We run InfluxDB on an embedded ARM device in a Docker container. To make the database
behave well with other applictations on the device, we run InfluxDB in a container with 512 MB of RAM. Most of the time, InfluxDB works satisfactory (both in terms of response times and RAM usage.)

However, there are some cases where RAM usage exceeds the amount of RAM given to
the container, so that the container gets OOM killed. This is very bad for us, since
we want to use InfluxDB for critical data and strive for it to have the highest
uptime.

The scenarios where the RAM consumption spikes are not yet completely clear to us.
One hypothesis is that InfluxDB uses a lot of RAM during compaction. But we’ve managed
do provoke these OOM situations and observed situations where compactions does not
seem to be the cause of RAM usage spikes. Also, the RAM spikes occur infrequently
(sometimes the system runs stable for more than a week, sometimes only for a day).
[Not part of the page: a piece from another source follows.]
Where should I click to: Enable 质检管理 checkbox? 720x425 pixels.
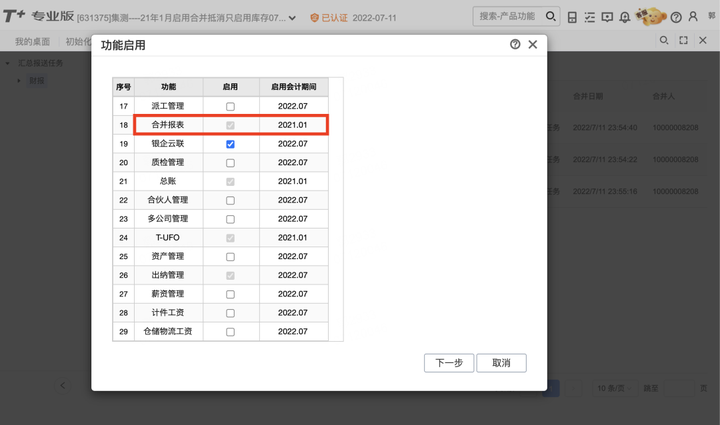point(230,163)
Currently, we are stress testing InfluxDB and write a lot of data to it (though with
low series cardinality). In production, we’ll probably have less data but we need
to get a hold of the memory problem before.

Our setup

  • Influx OSS v2.0.4 (based on arm64v8/influxdb:2.0.4-alpine )
  • ARM device with 4GB of RAM in total.
  • Linux Kernel v4.19.67
  • Buckets and series cardinality:
    • 4 relevant buckets
    • Series cardinality between 121 and 360
  • Storage size on disk around 3.5GB
  • Relevant docker parameters:
    • --ulimit nofile=65536:65536
    • --memory 536870912 (512 MiB)
  • Relevant environment vars
    • INFLUXD_REPORTING_DISABLED="true"
    • INFLUXD_STORAGE_CACHE_MAX_MEMORY_SIZE=419430400 (400 MiB)
    • INFLUXD_STORAGE_CACHE_SNAPSHOT_WRITE_COLD_DURATION="120s"
    • INFLUXD_STORAGE_COMPACT_FULL_WRITE_COLD_DURATION="1h0m0s"
    • INFLUXD_STORAGE_COMPACT_THROUGHPUT_BURST=8388608 (8 MiB)
    • INFLUXD_STORAGE_MAX_CONCURRENT_COMPACTIONS=2
    • INFLUXD_STORAGE_SERIES_FILE_MAX_CONCURRENT_SNAPSHOT_COMPACTIONS=2

What we’ve tried so far

We’ve identified several other configuration options (see this list) what might need tweaking.
You can see that this list isn’t short however, and we need to monitor the system
stability for some days to see the effect. So there is a lot of testing ahead of us.

What we haven’t done so far is to check if the environment var GOGC helps.

Some observations

We monitor container statistics (RAM usage and OOM score among them) on a 10s basis.
We observe that there are situations of high OOM score and high relative memory
consumption (relative to the container limit) that apparently don’t lead to
the container being killed.

We conclude that the spikes happen at a higher frequency, i.e. we don’t observe them
with our 10s monitoring interval.

Can you help us?

As you can see, testing all different configurations will need a considerable amount
of time. So can you help us limit our RAM consumption?